▸ **Goals**
- A) Copy the passage of the wind turbine excerpt between "It would be beneficial" and "forced velocity increase.", inclusive.
- B) In the wind turbine excerpt, what increase in air velocity is equivalent to doubling the radius of the turbine?
- C) List every item that the method described in the wind turbine excerpt says to provide.

▸ **Excerpt**
━━━━━━━━

Betz's law states that the efficiency factor α cannot exceed 0.59 regardless of the type and design of the wind turbine. Accordingly, it would be evident that increasing the output power of a wind turbine can be achieved either by increasing the efficiency factor to within predetermined limits, which is a linear increasing, making the blades larger thereby increasing the radius of the turbine which increases power by that factor squared, or by increasing the velocity of the air which increases the power according to that factor cubed. Accordingly a 60% increase in air velocity is equivalent to doubling the radius of the turbine.
It would be beneficial therefore to provide a wind turbine that overcame some of the disadvantages of prior art HAWT/VAWT devices including but not limited to, installation infrastructure, operation in non-laminar flow environments, operation over a wider range of air velocities, operation in low air velocity that defines many regions of the world and continental United States, and capable of supporting installations over a wide range of instances from discrete residential/commercial installations to large wind farms. It would be further beneficial if the wind turbine could be deployed in continental and offshore environments without significant modifications.

SUMMARY OF THE INVENTION

It is an object of the present invention to provide wind turbines addressing limitations in the prior art and specifically to provide compact turbines with forced velocity increase.
In accordance with an embodiment of the invention there is provided a method comprising:

providing a first rotor for receiving an air flow and generating rotation of a first shaft in dependence upon the first rotor rotating with the air flow;
providing a second shaft having at least a first compressor rotor coupled to the first shaft wherein the first compressor rotor acts to adjusted a characteristic of the air flow after the first compressor rotor to create an adjusted air flow;
providing a turbine rotor receiving the adjusted air flow and rotating a third shaft at a rate established in dependence upon at least the adjusted air flow;
providing a generator providing an electrical output in dependence upon the rotation of the third shaft.

━━━━━━━━

▸ **Dataset extract**
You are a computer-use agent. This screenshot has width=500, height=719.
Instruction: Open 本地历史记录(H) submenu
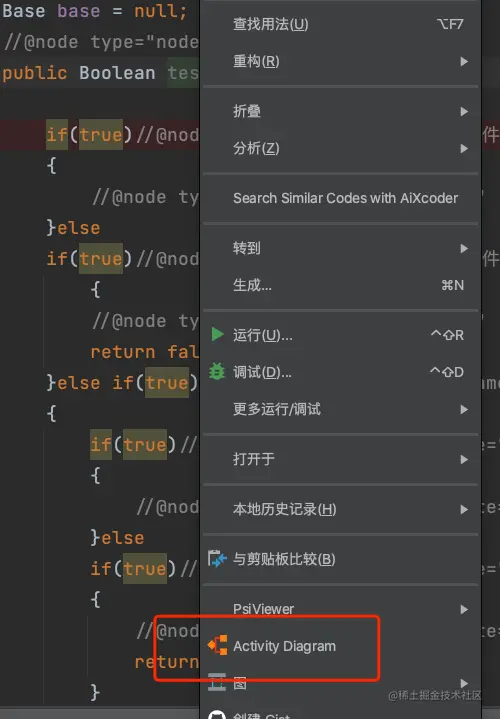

━━━━━━━━

▸ **Written answers**
- A)
It would be beneficial therefore to provide a wind turbine that overcame some of the disadvantages of prior art HAWT/VAWT devices including but not limited to, installation infrastructure, operation in non-laminar flow environments, operation over a wider range of air velocities, operation in low air velocity that defines many regions of the world and continental United States, and capable of supporting installations over a wide range of instances from discrete residential/commercial installations to large wind farms. It would be further beneficial if the wind turbine could be deployed in continental and offshore environments without significant modifications.

SUMMARY OF THE INVENTION

It is an object of the present invention to provide wind turbines addressing limitations in the prior art and specifically to provide compact turbines with forced velocity increase.

- B) A 60% increase in air velocity.

- C)
- A first rotor
- A second shaft having at least a first compressor rotor
- A turbine rotor
- A generator